Espelho, espelho meu

Enquanto grande parte do meu círculo está decretando o fim da pandemia + distanciamento social, engrenando uma quinta e retomando a vida como se covid fosse uma distante memória ruim, eu ainda estou tateando, tentando descobrir uma forma de sobreviver ao isolamento. Me apaixonar não resolveu, então agora eu escrevo cartas. Escrevo com muito, muito carinho, tentando fazer a letra ficar legível e dizer alguma coisa gentil. Se você recebeu uma carta minha e uma (ou as duas) dessas condições não estão presentes, saiba: não foi falta de esforço. Nesse processo, reencontrei um amigo, uma pessoa que amo muito, mas que, por completa falta de jeito minha, eu tinha afastado. Ponto pras cartinhas. Algumas pessoas recebem as cartas e ficam contentes. Algumas pessoas recebem as cartas e respondem. Aí eu fico contente. E re-respondo. Só não escrevo pra você. Bom, é uma meia verdade. Eu escrevo. Mas não envio.

Ressentimento é uma coisa amarga. E grudenta. Viscosa, de um jeito negativo. Vai chegar o dia em que vou me esquecer de lembrar de esquecer. Vai sim. Por enquanto, trago esse travo nas palavras. Recordo envergonhada, o que eu disse, fiz, dei. Risos. O que digo, faço, dou. Se nego às cartas envelope e selo, não é por querer te privar do que quer que seja. Não tenho essa firmeza de caráter. Já ofereci tudo que tinha em mim. Palavras são o reconhecimento da falta. Não posso te dar o meu vazio.

Para além do seriado juvenil em que transformei minha vida, tipo um Barrados no Baile sofrido, Brasília está caindo, vias fechadas por caminhoneiros que dançam macarena, um povo esquisito que usava verde e amarelo e bradava por repressão agora quer sair de branco, mas ainda querendo a repressão e desejando mortes várias – inclusive a minha, STF com notinha de repúdio, centrão raspando o tacho, Temer escrevendo cartinha pro bozo assinar e eu gastando meu doer com a mensagem sem setinhas azuis. Ridícula. É que fico agoniada porque eu seria feliz fazendo você feliz. Mas você não quer ser feliz. Não desse jeito.

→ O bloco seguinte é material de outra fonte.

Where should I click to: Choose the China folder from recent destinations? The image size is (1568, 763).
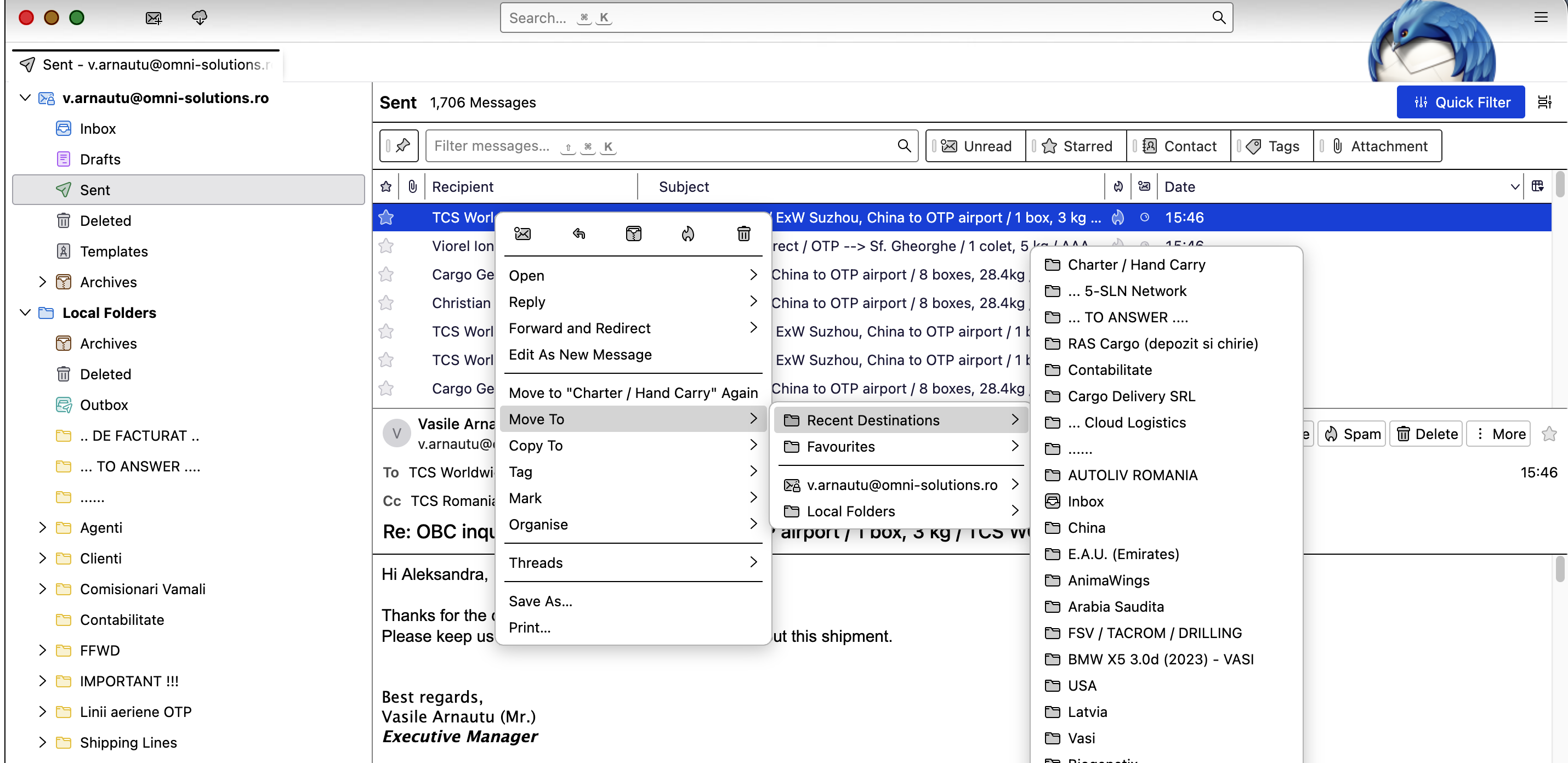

Se eu desisti – eu disse que desisti, não disse? então foi, tá desistido – eu devia pôr minha violinha no saco e cantar em outra freguesia, de ouvidos mais atentos. Devia mesmo. Mas fico arrodeando, fazendo de conta que estou só afinando uma corda, fingindo que estou compondo a última estrofe antes de seguir, cantarolo alto como quem ensaia, invento miudezas várias para ficar por perto, fazendo bastante barulho, como ensinou o Pedro Cardoso, E nada de Deborah Bloch pra mim.

Pelo menos a casa está limpa e arrumada, as aulas estão em dia, telegramas foram entregues, tem fruta na geladeira, tomei meus remédios, aguei as plantas, fiz ovinho mexido e suco de laranja para jantar e, se eu dormir, em um amanhã será sol e mar.